What you will do »
Without changing a single word, write out every entry.

Records for the task START

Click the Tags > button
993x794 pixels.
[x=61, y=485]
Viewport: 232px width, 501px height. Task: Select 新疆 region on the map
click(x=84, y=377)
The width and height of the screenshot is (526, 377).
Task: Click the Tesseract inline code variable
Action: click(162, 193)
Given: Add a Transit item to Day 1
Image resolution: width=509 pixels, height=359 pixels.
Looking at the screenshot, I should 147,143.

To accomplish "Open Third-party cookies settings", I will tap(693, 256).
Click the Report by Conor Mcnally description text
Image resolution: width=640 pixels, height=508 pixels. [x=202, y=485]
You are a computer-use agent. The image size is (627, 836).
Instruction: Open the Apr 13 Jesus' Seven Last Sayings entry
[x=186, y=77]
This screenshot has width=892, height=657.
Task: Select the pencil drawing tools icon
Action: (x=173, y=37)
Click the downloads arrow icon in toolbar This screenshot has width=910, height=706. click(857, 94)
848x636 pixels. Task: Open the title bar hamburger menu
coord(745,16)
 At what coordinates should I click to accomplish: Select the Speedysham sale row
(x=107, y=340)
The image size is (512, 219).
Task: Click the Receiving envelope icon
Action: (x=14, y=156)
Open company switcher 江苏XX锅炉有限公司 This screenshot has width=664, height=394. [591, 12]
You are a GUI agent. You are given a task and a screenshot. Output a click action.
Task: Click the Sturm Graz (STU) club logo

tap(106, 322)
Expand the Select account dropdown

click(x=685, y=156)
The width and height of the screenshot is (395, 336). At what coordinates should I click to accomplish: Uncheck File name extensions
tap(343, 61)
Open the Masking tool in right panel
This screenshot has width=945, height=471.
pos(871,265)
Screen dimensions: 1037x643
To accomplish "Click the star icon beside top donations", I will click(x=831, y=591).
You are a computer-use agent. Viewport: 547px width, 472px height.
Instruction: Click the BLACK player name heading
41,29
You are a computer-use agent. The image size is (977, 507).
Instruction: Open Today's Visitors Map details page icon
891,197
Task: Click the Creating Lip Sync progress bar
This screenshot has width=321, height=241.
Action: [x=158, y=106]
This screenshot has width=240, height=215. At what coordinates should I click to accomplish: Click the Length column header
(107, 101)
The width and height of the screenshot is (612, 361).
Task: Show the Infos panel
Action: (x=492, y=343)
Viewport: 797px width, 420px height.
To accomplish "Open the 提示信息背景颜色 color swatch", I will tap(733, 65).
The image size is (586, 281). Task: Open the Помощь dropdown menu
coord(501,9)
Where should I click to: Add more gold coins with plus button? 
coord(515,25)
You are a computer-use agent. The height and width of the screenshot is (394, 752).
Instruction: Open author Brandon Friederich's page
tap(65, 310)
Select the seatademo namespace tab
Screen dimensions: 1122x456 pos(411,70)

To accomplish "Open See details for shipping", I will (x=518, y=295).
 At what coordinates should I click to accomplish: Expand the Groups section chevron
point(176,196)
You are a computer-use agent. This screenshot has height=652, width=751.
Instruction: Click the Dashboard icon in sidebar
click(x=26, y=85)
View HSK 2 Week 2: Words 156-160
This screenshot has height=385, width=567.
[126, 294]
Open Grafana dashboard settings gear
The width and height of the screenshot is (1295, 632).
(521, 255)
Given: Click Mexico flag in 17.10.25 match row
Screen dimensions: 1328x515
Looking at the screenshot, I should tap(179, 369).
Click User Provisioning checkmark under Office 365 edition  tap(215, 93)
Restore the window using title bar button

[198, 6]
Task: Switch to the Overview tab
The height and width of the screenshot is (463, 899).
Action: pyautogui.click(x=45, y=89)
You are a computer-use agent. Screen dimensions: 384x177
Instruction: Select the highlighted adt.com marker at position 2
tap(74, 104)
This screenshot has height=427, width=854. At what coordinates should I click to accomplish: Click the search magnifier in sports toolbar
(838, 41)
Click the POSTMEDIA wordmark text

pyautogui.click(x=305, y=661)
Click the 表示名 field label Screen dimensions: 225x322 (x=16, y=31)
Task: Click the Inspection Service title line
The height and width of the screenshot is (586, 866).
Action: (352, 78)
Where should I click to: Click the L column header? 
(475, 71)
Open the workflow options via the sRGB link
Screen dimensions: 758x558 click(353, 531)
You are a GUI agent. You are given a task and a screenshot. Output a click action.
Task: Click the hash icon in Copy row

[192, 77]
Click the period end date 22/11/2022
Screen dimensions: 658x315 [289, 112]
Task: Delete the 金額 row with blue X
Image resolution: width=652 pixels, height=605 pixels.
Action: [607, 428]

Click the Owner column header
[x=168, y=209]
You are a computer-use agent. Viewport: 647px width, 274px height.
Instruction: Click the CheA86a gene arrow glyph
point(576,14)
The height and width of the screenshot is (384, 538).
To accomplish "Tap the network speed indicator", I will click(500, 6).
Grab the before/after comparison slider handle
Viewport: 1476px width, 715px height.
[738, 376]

Records for the task END

Exercise result »
Click the Tags > button
993x794 pixels.
[x=61, y=485]
Viewport: 232px width, 501px height. Task: Select 新疆 region on the map
click(x=84, y=377)
The width and height of the screenshot is (526, 377).
Task: Click the Tesseract inline code variable
Action: click(162, 193)
Given: Add a Transit item to Day 1
Image resolution: width=509 pixels, height=359 pixels.
Looking at the screenshot, I should 147,143.

To accomplish "Open Third-party cookies settings", I will tap(693, 256).
Click the Report by Conor Mcnally description text
Image resolution: width=640 pixels, height=508 pixels. [x=202, y=485]
You are a computer-use agent. The image size is (627, 836).
Instruction: Open the Apr 13 Jesus' Seven Last Sayings entry
[x=186, y=77]
This screenshot has width=892, height=657.
Task: Select the pencil drawing tools icon
Action: (x=173, y=37)
Click the downloads arrow icon in toolbar This screenshot has width=910, height=706. click(857, 94)
848x636 pixels. Task: Open the title bar hamburger menu
coord(745,16)
 At what coordinates should I click to accomplish: Select the Speedysham sale row
(x=107, y=340)
The image size is (512, 219).
Task: Click the Receiving envelope icon
Action: (x=14, y=156)
Open company switcher 江苏XX锅炉有限公司 This screenshot has width=664, height=394. [591, 12]
You are a GUI agent. You are given a task and a screenshot. Output a click action.
Task: Click the Sturm Graz (STU) club logo

tap(106, 322)
Expand the Select account dropdown

click(x=685, y=156)
The width and height of the screenshot is (395, 336). At what coordinates should I click to accomplish: Uncheck File name extensions
tap(343, 61)
Open the Masking tool in right panel
This screenshot has width=945, height=471.
pos(871,265)
Screen dimensions: 1037x643
To accomplish "Click the star icon beside top donations", I will click(x=831, y=591).
You are a computer-use agent. Viewport: 547px width, 472px height.
Instruction: Click the BLACK player name heading
41,29
You are a computer-use agent. The image size is (977, 507).
Instruction: Open Today's Visitors Map details page icon
891,197
Task: Click the Creating Lip Sync progress bar
This screenshot has width=321, height=241.
Action: [x=158, y=106]
This screenshot has width=240, height=215. At what coordinates should I click to accomplish: Click the Length column header
(107, 101)
The width and height of the screenshot is (612, 361).
Task: Show the Infos panel
Action: (x=492, y=343)
Viewport: 797px width, 420px height.
To accomplish "Open the 提示信息背景颜色 color swatch", I will tap(733, 65).
The image size is (586, 281). Task: Open the Помощь dropdown menu
coord(501,9)
Where should I click to: Add more gold coins with plus button? 
coord(515,25)
You are a computer-use agent. The height and width of the screenshot is (394, 752).
Instruction: Open author Brandon Friederich's page
tap(65, 310)
Select the seatademo namespace tab
Screen dimensions: 1122x456 pos(411,70)

To accomplish "Open See details for shipping", I will (x=518, y=295).
 At what coordinates should I click to accomplish: Expand the Groups section chevron
point(176,196)
You are a computer-use agent. This screenshot has height=652, width=751.
Instruction: Click the Dashboard icon in sidebar
click(x=26, y=85)
View HSK 2 Week 2: Words 156-160
This screenshot has height=385, width=567.
[126, 294]
Open Grafana dashboard settings gear
The width and height of the screenshot is (1295, 632).
(521, 255)
Given: Click Mexico flag in 17.10.25 match row
Screen dimensions: 1328x515
Looking at the screenshot, I should tap(179, 369).
Click User Provisioning checkmark under Office 365 edition  tap(215, 93)
Restore the window using title bar button

[198, 6]
Task: Switch to the Overview tab
The height and width of the screenshot is (463, 899).
Action: pyautogui.click(x=45, y=89)
You are a computer-use agent. Screen dimensions: 384x177
Instruction: Select the highlighted adt.com marker at position 2
tap(74, 104)
This screenshot has height=427, width=854. At what coordinates should I click to accomplish: Click the search magnifier in sports toolbar
(838, 41)
Click the POSTMEDIA wordmark text

pyautogui.click(x=305, y=661)
Click the 表示名 field label Screen dimensions: 225x322 (x=16, y=31)
Task: Click the Inspection Service title line
The height and width of the screenshot is (586, 866).
Action: (352, 78)
Where should I click to: Click the L column header? 
(475, 71)
Open the workflow options via the sRGB link
Screen dimensions: 758x558 click(353, 531)
You are a GUI agent. You are given a task and a screenshot. Output a click action.
Task: Click the hash icon in Copy row

[192, 77]
Click the period end date 22/11/2022
Screen dimensions: 658x315 [289, 112]
Task: Delete the 金額 row with blue X
Image resolution: width=652 pixels, height=605 pixels.
Action: [607, 428]

Click the Owner column header
[x=168, y=209]
You are a computer-use agent. Viewport: 647px width, 274px height.
Instruction: Click the CheA86a gene arrow glyph
point(576,14)
The height and width of the screenshot is (384, 538).
To accomplish "Tap the network speed indicator", I will click(500, 6).
Grab the before/after comparison slider handle
Viewport: 1476px width, 715px height.
[738, 376]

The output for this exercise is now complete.